(Stored items)
────
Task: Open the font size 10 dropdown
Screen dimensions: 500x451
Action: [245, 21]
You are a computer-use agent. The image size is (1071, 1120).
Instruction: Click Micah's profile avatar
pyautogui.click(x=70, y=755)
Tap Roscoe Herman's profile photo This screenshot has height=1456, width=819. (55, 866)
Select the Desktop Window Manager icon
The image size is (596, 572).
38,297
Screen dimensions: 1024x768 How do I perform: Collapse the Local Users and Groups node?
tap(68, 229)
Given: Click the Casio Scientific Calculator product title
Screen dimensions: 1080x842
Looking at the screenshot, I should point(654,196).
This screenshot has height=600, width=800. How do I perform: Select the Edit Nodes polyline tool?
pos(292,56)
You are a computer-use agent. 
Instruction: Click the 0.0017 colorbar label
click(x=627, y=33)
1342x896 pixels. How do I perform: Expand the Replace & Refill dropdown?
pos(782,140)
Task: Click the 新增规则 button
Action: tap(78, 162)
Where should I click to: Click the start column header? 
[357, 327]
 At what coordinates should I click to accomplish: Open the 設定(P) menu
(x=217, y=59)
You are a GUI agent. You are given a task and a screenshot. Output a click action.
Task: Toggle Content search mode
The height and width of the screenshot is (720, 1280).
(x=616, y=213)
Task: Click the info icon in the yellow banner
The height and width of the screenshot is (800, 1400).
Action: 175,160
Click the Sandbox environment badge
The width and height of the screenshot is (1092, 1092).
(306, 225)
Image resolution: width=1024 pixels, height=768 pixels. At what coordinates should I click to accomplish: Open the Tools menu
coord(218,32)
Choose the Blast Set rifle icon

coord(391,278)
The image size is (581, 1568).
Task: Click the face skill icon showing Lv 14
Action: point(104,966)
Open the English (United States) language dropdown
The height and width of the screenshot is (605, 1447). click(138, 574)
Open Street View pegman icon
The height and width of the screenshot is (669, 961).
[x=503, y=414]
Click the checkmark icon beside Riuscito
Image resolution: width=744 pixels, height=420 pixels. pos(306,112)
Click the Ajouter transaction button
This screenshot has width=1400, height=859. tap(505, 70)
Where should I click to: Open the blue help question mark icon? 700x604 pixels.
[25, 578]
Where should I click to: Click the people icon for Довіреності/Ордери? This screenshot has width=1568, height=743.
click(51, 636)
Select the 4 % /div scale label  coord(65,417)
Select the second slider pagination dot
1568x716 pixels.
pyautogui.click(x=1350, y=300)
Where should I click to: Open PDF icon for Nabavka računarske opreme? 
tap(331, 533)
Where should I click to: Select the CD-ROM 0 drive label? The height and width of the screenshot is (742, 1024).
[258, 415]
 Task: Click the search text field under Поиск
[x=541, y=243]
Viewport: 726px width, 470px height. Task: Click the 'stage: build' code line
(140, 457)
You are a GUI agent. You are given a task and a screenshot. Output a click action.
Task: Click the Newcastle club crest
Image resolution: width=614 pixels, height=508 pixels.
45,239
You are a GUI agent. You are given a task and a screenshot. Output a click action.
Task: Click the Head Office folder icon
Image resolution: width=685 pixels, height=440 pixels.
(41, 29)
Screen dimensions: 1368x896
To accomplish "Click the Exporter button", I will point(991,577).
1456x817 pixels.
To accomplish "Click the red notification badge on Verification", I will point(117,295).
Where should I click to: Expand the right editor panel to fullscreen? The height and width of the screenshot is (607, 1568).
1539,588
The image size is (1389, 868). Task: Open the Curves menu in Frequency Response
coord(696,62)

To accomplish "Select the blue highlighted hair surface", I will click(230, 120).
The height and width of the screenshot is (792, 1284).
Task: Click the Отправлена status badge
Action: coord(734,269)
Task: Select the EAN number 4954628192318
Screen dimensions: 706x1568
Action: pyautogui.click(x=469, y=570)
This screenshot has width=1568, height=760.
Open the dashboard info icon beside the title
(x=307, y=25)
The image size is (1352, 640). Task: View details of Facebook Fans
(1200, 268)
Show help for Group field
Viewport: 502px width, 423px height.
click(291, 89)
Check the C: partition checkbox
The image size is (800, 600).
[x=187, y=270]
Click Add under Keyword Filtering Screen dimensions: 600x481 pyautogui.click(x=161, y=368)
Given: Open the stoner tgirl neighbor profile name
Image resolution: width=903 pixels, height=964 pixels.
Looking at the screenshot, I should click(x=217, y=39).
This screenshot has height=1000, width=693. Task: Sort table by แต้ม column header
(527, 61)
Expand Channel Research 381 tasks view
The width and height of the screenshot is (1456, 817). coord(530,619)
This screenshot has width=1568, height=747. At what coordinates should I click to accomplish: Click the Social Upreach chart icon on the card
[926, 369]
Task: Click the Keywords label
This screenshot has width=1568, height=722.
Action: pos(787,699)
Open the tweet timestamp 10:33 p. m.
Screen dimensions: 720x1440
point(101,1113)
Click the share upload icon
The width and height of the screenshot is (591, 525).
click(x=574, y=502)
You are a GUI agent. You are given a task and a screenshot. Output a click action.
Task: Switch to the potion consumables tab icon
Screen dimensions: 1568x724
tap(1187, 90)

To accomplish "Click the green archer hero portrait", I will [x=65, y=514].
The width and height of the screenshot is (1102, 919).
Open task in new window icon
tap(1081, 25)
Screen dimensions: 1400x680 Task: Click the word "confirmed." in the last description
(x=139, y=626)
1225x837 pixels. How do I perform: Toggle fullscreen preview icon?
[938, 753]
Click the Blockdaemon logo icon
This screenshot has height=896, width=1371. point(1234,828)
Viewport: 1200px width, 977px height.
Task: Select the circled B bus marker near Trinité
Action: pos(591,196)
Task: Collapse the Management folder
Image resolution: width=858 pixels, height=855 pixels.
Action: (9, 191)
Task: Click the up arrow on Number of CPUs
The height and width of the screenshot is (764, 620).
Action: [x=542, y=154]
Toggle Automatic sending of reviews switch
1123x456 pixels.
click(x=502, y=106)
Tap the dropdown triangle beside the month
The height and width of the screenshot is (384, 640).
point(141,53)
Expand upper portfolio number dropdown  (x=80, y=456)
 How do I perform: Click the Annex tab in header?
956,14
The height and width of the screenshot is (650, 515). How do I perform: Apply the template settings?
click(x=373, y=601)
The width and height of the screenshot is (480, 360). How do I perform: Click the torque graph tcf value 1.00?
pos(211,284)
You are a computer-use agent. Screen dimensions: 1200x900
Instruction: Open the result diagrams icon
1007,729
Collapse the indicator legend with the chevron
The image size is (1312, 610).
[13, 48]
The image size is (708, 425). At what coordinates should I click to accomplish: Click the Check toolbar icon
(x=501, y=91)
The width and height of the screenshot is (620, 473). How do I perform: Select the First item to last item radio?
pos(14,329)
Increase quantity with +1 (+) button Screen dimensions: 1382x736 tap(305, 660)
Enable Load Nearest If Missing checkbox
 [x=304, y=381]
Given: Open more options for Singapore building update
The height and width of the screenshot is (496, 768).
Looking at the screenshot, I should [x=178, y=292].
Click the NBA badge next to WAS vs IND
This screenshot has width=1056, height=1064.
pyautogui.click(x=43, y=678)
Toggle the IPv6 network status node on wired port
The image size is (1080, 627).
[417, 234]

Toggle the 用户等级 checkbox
────
*Action item*.
Using the data above, reproduce every line exactly.

*Solved exercise*.
Task: Open the font size 10 dropdown
Screen dimensions: 500x451
Action: [245, 21]
You are a computer-use agent. The image size is (1071, 1120).
Instruction: Click Micah's profile avatar
pyautogui.click(x=70, y=755)
Tap Roscoe Herman's profile photo This screenshot has height=1456, width=819. (55, 866)
Select the Desktop Window Manager icon
The image size is (596, 572).
38,297
Screen dimensions: 1024x768 How do I perform: Collapse the Local Users and Groups node?
tap(68, 229)
Given: Click the Casio Scientific Calculator product title
Screen dimensions: 1080x842
Looking at the screenshot, I should point(654,196).
This screenshot has height=600, width=800. How do I perform: Select the Edit Nodes polyline tool?
pos(292,56)
You are a computer-use agent. 
Instruction: Click the 0.0017 colorbar label
click(x=627, y=33)
1342x896 pixels. How do I perform: Expand the Replace & Refill dropdown?
pos(782,140)
Task: Click the 新增规则 button
Action: tap(78, 162)
Where should I click to: Click the start column header? 
[357, 327]
 At what coordinates should I click to accomplish: Open the 設定(P) menu
(x=217, y=59)
You are a GUI agent. You are given a task and a screenshot. Output a click action.
Task: Toggle Content search mode
The height and width of the screenshot is (720, 1280).
(x=616, y=213)
Task: Click the info icon in the yellow banner
The height and width of the screenshot is (800, 1400).
Action: 175,160
Click the Sandbox environment badge
The width and height of the screenshot is (1092, 1092).
(306, 225)
Image resolution: width=1024 pixels, height=768 pixels. At what coordinates should I click to accomplish: Open the Tools menu
coord(218,32)
Choose the Blast Set rifle icon

coord(391,278)
The image size is (581, 1568).
Task: Click the face skill icon showing Lv 14
Action: point(104,966)
Open the English (United States) language dropdown
The height and width of the screenshot is (605, 1447). click(138, 574)
Open Street View pegman icon
The height and width of the screenshot is (669, 961).
[x=503, y=414]
Click the checkmark icon beside Riuscito
Image resolution: width=744 pixels, height=420 pixels. pos(306,112)
Click the Ajouter transaction button
This screenshot has width=1400, height=859. tap(505, 70)
Where should I click to: Open the blue help question mark icon? 700x604 pixels.
[25, 578]
Where should I click to: Click the people icon for Довіреності/Ордери? This screenshot has width=1568, height=743.
click(51, 636)
Select the 4 % /div scale label  coord(65,417)
Select the second slider pagination dot
1568x716 pixels.
pyautogui.click(x=1350, y=300)
Where should I click to: Open PDF icon for Nabavka računarske opreme? 
tap(331, 533)
Where should I click to: Select the CD-ROM 0 drive label? The height and width of the screenshot is (742, 1024).
[258, 415]
 Task: Click the search text field under Поиск
[x=541, y=243]
Viewport: 726px width, 470px height. Task: Click the 'stage: build' code line
(140, 457)
You are a GUI agent. You are given a task and a screenshot. Output a click action.
Task: Click the Newcastle club crest
Image resolution: width=614 pixels, height=508 pixels.
45,239
You are a GUI agent. You are given a task and a screenshot. Output a click action.
Task: Click the Head Office folder icon
Image resolution: width=685 pixels, height=440 pixels.
(41, 29)
Screen dimensions: 1368x896
To accomplish "Click the Exporter button", I will point(991,577).
1456x817 pixels.
To accomplish "Click the red notification badge on Verification", I will point(117,295).
Where should I click to: Expand the right editor panel to fullscreen? The height and width of the screenshot is (607, 1568).
1539,588
The image size is (1389, 868). Task: Open the Curves menu in Frequency Response
coord(696,62)

To accomplish "Select the blue highlighted hair surface", I will click(230, 120).
The height and width of the screenshot is (792, 1284).
Task: Click the Отправлена status badge
Action: coord(734,269)
Task: Select the EAN number 4954628192318
Screen dimensions: 706x1568
Action: pyautogui.click(x=469, y=570)
This screenshot has width=1568, height=760.
Open the dashboard info icon beside the title
(x=307, y=25)
The image size is (1352, 640). Task: View details of Facebook Fans
(1200, 268)
Show help for Group field
Viewport: 502px width, 423px height.
click(291, 89)
Check the C: partition checkbox
The image size is (800, 600).
[x=187, y=270]
Click Add under Keyword Filtering Screen dimensions: 600x481 pyautogui.click(x=161, y=368)
Given: Open the stoner tgirl neighbor profile name
Image resolution: width=903 pixels, height=964 pixels.
Looking at the screenshot, I should click(x=217, y=39).
This screenshot has height=1000, width=693. Task: Sort table by แต้ม column header
(527, 61)
Expand Channel Research 381 tasks view
The width and height of the screenshot is (1456, 817). coord(530,619)
This screenshot has width=1568, height=747. At what coordinates should I click to accomplish: Click the Social Upreach chart icon on the card
[926, 369]
Task: Click the Keywords label
This screenshot has width=1568, height=722.
Action: pos(787,699)
Open the tweet timestamp 10:33 p. m.
Screen dimensions: 720x1440
point(101,1113)
Click the share upload icon
The width and height of the screenshot is (591, 525).
click(x=574, y=502)
You are a GUI agent. You are given a task and a screenshot. Output a click action.
Task: Switch to the potion consumables tab icon
Screen dimensions: 1568x724
tap(1187, 90)

To accomplish "Click the green archer hero portrait", I will [x=65, y=514].
The width and height of the screenshot is (1102, 919).
Open task in new window icon
tap(1081, 25)
Screen dimensions: 1400x680 Task: Click the word "confirmed." in the last description
(x=139, y=626)
1225x837 pixels. How do I perform: Toggle fullscreen preview icon?
[938, 753]
Click the Blockdaemon logo icon
This screenshot has height=896, width=1371. point(1234,828)
Viewport: 1200px width, 977px height.
Task: Select the circled B bus marker near Trinité
Action: pos(591,196)
Task: Collapse the Management folder
Image resolution: width=858 pixels, height=855 pixels.
Action: (9, 191)
Task: Click the up arrow on Number of CPUs
The height and width of the screenshot is (764, 620).
Action: [x=542, y=154]
Toggle Automatic sending of reviews switch
1123x456 pixels.
click(x=502, y=106)
Tap the dropdown triangle beside the month
The height and width of the screenshot is (384, 640).
point(141,53)
Expand upper portfolio number dropdown  (x=80, y=456)
 How do I perform: Click the Annex tab in header?
956,14
The height and width of the screenshot is (650, 515). How do I perform: Apply the template settings?
click(x=373, y=601)
The width and height of the screenshot is (480, 360). How do I perform: Click the torque graph tcf value 1.00?
pos(211,284)
You are a computer-use agent. Screen dimensions: 1200x900
Instruction: Open the result diagrams icon
1007,729
Collapse the indicator legend with the chevron
The image size is (1312, 610).
[13, 48]
The image size is (708, 425). At what coordinates should I click to accomplish: Click the Check toolbar icon
(x=501, y=91)
The width and height of the screenshot is (620, 473). How do I perform: Select the First item to last item radio?
pos(14,329)
Increase quantity with +1 (+) button Screen dimensions: 1382x736 tap(305, 660)
Enable Load Nearest If Missing checkbox
 [x=304, y=381]
Given: Open more options for Singapore building update
The height and width of the screenshot is (496, 768).
Looking at the screenshot, I should [x=178, y=292].
Click the NBA badge next to WAS vs IND
This screenshot has width=1056, height=1064.
pyautogui.click(x=43, y=678)
Toggle the IPv6 network status node on wired port
The image size is (1080, 627).
[417, 234]

Toggle the 用户等级 checkbox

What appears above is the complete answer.